= Instruction =
Turn every line of the rows below into a Markdown table with two columns, No. and Line, giving each line its number. Leave out blank lines.

══ Records provided

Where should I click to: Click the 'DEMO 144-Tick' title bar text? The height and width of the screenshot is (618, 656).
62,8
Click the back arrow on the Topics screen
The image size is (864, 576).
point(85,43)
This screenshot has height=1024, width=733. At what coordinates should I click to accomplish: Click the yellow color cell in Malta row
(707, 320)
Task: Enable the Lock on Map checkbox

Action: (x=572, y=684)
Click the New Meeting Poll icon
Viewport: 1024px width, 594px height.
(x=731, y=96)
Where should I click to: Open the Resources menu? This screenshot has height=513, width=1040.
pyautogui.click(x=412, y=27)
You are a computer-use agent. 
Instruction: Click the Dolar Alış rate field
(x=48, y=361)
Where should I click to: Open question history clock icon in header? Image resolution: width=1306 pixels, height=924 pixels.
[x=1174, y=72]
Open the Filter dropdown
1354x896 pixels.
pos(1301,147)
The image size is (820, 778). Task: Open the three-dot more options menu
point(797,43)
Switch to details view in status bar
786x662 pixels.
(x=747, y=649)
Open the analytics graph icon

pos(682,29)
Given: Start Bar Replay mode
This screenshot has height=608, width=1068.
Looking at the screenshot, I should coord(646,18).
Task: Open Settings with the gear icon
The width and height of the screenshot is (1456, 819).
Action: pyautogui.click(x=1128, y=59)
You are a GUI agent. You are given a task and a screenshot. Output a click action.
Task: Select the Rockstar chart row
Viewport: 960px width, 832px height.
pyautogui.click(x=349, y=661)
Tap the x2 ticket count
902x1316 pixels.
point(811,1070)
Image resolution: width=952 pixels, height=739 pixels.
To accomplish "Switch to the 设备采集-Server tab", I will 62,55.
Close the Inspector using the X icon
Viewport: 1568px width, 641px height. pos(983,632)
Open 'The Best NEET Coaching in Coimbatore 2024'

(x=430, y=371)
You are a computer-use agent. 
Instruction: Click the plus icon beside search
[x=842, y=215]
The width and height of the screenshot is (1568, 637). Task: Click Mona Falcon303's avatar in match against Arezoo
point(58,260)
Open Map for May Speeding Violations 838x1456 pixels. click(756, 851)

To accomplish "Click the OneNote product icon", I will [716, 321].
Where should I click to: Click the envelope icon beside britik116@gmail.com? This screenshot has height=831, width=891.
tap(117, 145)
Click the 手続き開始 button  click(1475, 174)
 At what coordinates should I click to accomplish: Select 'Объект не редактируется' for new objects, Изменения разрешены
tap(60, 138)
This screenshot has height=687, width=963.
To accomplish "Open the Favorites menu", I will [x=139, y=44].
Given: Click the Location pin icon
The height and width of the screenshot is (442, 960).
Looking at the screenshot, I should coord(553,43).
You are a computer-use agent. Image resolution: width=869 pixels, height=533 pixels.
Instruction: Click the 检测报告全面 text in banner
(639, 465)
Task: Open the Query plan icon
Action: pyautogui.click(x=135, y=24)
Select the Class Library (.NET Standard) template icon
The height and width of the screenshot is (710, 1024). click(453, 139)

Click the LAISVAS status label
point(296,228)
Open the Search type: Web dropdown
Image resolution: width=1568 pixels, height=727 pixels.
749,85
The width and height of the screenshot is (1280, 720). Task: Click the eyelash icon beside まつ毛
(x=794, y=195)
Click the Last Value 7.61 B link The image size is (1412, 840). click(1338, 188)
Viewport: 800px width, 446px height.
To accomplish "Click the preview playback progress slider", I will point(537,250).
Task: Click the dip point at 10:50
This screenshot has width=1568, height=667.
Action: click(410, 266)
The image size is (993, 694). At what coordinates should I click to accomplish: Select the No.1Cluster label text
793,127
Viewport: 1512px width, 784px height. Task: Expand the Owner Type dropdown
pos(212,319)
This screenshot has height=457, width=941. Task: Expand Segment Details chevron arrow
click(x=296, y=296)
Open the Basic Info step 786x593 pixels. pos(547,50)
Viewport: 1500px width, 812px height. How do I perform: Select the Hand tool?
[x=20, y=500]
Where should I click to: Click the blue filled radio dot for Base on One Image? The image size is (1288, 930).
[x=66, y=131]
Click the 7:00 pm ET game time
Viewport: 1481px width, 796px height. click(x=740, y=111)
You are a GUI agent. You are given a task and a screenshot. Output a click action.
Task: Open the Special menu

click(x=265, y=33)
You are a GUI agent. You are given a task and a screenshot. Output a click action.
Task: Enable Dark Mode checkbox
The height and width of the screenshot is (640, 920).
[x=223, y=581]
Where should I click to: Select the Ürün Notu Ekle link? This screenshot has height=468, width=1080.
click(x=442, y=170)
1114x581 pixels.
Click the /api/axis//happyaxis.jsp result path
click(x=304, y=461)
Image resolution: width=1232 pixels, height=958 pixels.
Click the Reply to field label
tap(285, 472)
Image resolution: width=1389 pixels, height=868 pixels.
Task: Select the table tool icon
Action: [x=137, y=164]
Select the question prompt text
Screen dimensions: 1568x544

════

= Exercise response =
| No. | Line |
|---|---|
| 1 | Where should I click to: Click the 'DEMO 144-Tick' title bar text? The height and width of the screenshot is (618, 656). |
| 2 | 62,8 |
| 3 | Click the back arrow on the Topics screen |
| 4 | The image size is (864, 576). |
| 5 | point(85,43) |
| 6 | This screenshot has height=1024, width=733. At what coordinates should I click to accomplish: Click the yellow color cell in Malta row |
| 7 | (707, 320) |
| 8 | Task: Enable the Lock on Map checkbox |
| 9 | Action: (x=572, y=684) |
| 10 | Click the New Meeting Poll icon |
| 11 | Viewport: 1024px width, 594px height. |
| 12 | (x=731, y=96) |
| 13 | Where should I click to: Open the Resources menu? This screenshot has height=513, width=1040. |
| 14 | pyautogui.click(x=412, y=27) |
| 15 | You are a computer-use agent.  |
| 16 | Instruction: Click the Dolar Alış rate field |
| 17 | (x=48, y=361) |
| 18 | Where should I click to: Open question history clock icon in header? Image resolution: width=1306 pixels, height=924 pixels. |
| 19 | [x=1174, y=72] |
| 20 | Open the Filter dropdown |
| 21 | 1354x896 pixels. |
| 22 | pos(1301,147) |
| 23 | The image size is (820, 778). Task: Open the three-dot more options menu |
| 24 | point(797,43) |
| 25 | Switch to details view in status bar |
| 26 | 786x662 pixels. |
| 27 | (x=747, y=649) |
| 28 | Open the analytics graph icon |
| 29 | pos(682,29) |
| 30 | Given: Start Bar Replay mode |
| 31 | This screenshot has height=608, width=1068. |
| 32 | Looking at the screenshot, I should coord(646,18). |
| 33 | Task: Open Settings with the gear icon |
| 34 | The width and height of the screenshot is (1456, 819). |
| 35 | Action: pyautogui.click(x=1128, y=59) |
| 36 | You are a GUI agent. You are given a task and a screenshot. Output a click action. |
| 37 | Task: Select the Rockstar chart row |
| 38 | Viewport: 960px width, 832px height. |
| 39 | pyautogui.click(x=349, y=661) |
| 40 | Tap the x2 ticket count |
| 41 | 902x1316 pixels. |
| 42 | point(811,1070) |
| 43 | Image resolution: width=952 pixels, height=739 pixels. |
| 44 | To accomplish "Switch to the 设备采集-Server tab", I will 62,55. |
| 45 | Close the Inspector using the X icon |
| 46 | Viewport: 1568px width, 641px height. pos(983,632) |
| 47 | Open 'The Best NEET Coaching in Coimbatore 2024' |
| 48 | (x=430, y=371) |
| 49 | You are a computer-use agent.  |
| 50 | Instruction: Click the plus icon beside search |
| 51 | [x=842, y=215] |
| 52 | The width and height of the screenshot is (1568, 637). Task: Click Mona Falcon303's avatar in match against Arezoo |
| 53 | point(58,260) |
| 54 | Open Map for May Speeding Violations 838x1456 pixels. click(756, 851) |
| 55 | To accomplish "Click the OneNote product icon", I will [716, 321]. |
| 56 | Where should I click to: Click the envelope icon beside britik116@gmail.com? This screenshot has height=831, width=891. |
| 57 | tap(117, 145) |
| 58 | Click the 手続き開始 button  click(1475, 174) |
| 59 |  At what coordinates should I click to accomplish: Select 'Объект не редактируется' for new objects, Изменения разрешены |
| 60 | tap(60, 138) |
| 61 | This screenshot has height=687, width=963. |
| 62 | To accomplish "Open the Favorites menu", I will [x=139, y=44]. |
| 63 | Given: Click the Location pin icon |
| 64 | The height and width of the screenshot is (442, 960). |
| 65 | Looking at the screenshot, I should coord(553,43). |
| 66 | You are a computer-use agent. Image resolution: width=869 pixels, height=533 pixels. |
| 67 | Instruction: Click the 检测报告全面 text in banner |
| 68 | (639, 465) |
| 69 | Task: Open the Query plan icon |
| 70 | Action: pyautogui.click(x=135, y=24) |
| 71 | Select the Class Library (.NET Standard) template icon |
| 72 | The height and width of the screenshot is (710, 1024). click(453, 139) |
| 73 | Click the LAISVAS status label |
| 74 | point(296,228) |
| 75 | Open the Search type: Web dropdown |
| 76 | Image resolution: width=1568 pixels, height=727 pixels. |
| 77 | 749,85 |
| 78 | The width and height of the screenshot is (1280, 720). Task: Click the eyelash icon beside まつ毛 |
| 79 | (x=794, y=195) |
| 80 | Click the Last Value 7.61 B link The image size is (1412, 840). click(1338, 188) |
| 81 | Viewport: 800px width, 446px height. |
| 82 | To accomplish "Click the preview playback progress slider", I will point(537,250). |
| 83 | Task: Click the dip point at 10:50 |
| 84 | This screenshot has width=1568, height=667. |
| 85 | Action: click(410, 266) |
| 86 | The image size is (993, 694). At what coordinates should I click to accomplish: Select the No.1Cluster label text |
| 87 | 793,127 |
| 88 | Viewport: 1512px width, 784px height. Task: Expand the Owner Type dropdown |
| 89 | pos(212,319) |
| 90 | This screenshot has height=457, width=941. Task: Expand Segment Details chevron arrow |
| 91 | click(x=296, y=296) |
| 92 | Open the Basic Info step 786x593 pixels. pos(547,50) |
| 93 | Viewport: 1500px width, 812px height. How do I perform: Select the Hand tool? |
| 94 | [x=20, y=500] |
| 95 | Where should I click to: Click the blue filled radio dot for Base on One Image? The image size is (1288, 930). |
| 96 | [x=66, y=131] |
| 97 | Click the 7:00 pm ET game time |
| 98 | Viewport: 1481px width, 796px height. click(x=740, y=111) |
| 99 | You are a GUI agent. You are given a task and a screenshot. Output a click action. |
| 100 | Task: Open the Special menu |
| 101 | click(x=265, y=33) |
| 102 | You are a GUI agent. You are given a task and a screenshot. Output a click action. |
| 103 | Task: Enable Dark Mode checkbox |
| 104 | The height and width of the screenshot is (640, 920). |
| 105 | [x=223, y=581] |
| 106 | Where should I click to: Select the Ürün Notu Ekle link? This screenshot has height=468, width=1080. |
| 107 | click(x=442, y=170) |
| 108 | 1114x581 pixels. |
| 109 | Click the /api/axis//happyaxis.jsp result path |
| 110 | click(x=304, y=461) |
| 111 | Image resolution: width=1232 pixels, height=958 pixels. |
| 112 | Click the Reply to field label |
| 113 | tap(285, 472) |
| 114 | Image resolution: width=1389 pixels, height=868 pixels. |
| 115 | Task: Select the table tool icon |
| 116 | Action: [x=137, y=164] |
| 117 | Select the question prompt text |
| 118 | Screen dimensions: 1568x544 |